Analysis of Neural Networks with Physics Applications
Loading...
Date
Authors
Advisor
Yevick, David
Journal Title
Journal ISSN
Volume Title
Publisher
University of Waterloo
Abstract
This thesis investigates core aspects of machine learning, spanning foundational studies
on generalization phenomena in neural networks, novel architectural strategies for enhancing
representation learning and classification performance, and high-accuracy predictive
and inverse modeling of emerging nanoelectronic devices. Together, these studies highlight
the significance of data and model structure, the impact of nonlinearity, and the potential
of interpretable, generalizable machine learning methods for scientific and engineering
applications.
For generalization in neural networks, the thesis focuses on the phenomenon of grokking,
a delayed generalization effect where models initially overfit but eventually learn to generalize
well after extended training. Through a series of interconnected studies, this work
proposes insights and practical tools to diagnose, forecast, and enhance generalization
in modern machine learning systems. The first part of the thesis examines grokking in
modular arithmetic tasks, revealing how dropout-induced variance, embedding similarity,
activation sparsity, and weight entropy evolve across training, and hence introduces
diagnostic metrics to capture phase transitions between memorization and generalization.

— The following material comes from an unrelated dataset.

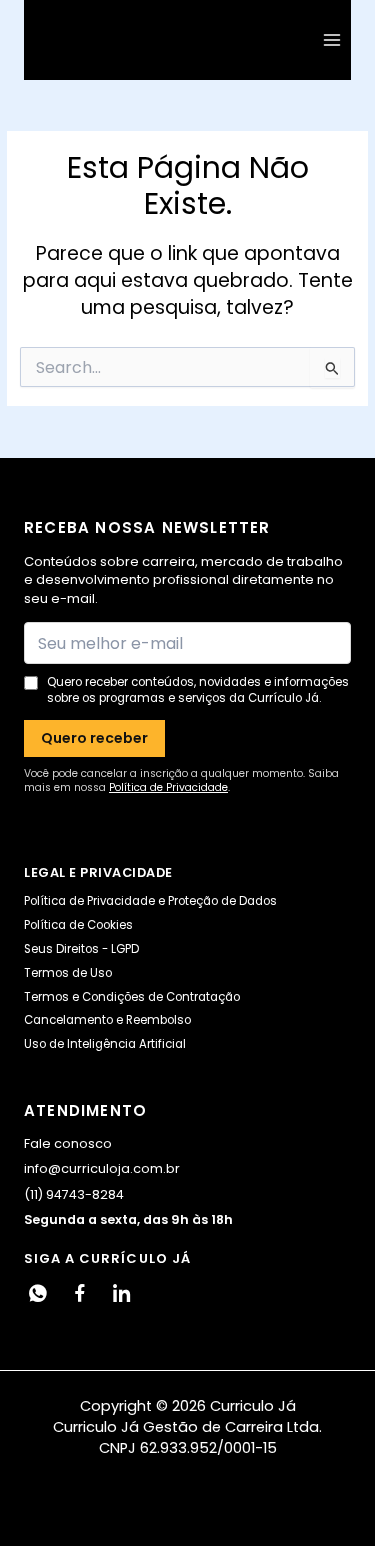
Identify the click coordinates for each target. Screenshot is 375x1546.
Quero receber (94, 738)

Further analysis shows that nonlinearity, network depth, and symmetry in data collectively
modulate grokking behavior, linking model architecture to its capacity for structured generalization.
Next, the thesis introduces a Branched Variational Autoencoder (BVAE), a hybrid
architecture that integrates generative and discriminative objectives. By shaping latent
representations through a supervised branch, the BVAE achieves improved class separability
and interpretability on benchmark datasets, illustrating the potential of structured
latent shaping for semi-supervised learning.
Finally, the research extends to scientific machine learning, demonstrating how neural
and ensemble models as Random Forests can accelerate the modeling and inverse design
of Carbon Nanotube Tunnel Field-Effect Transistors (CNT TFETs). By coupling physical
insights with machine learning interpretability techniques, this work bridges the gap
between theoretical ML and real-world scientific applications.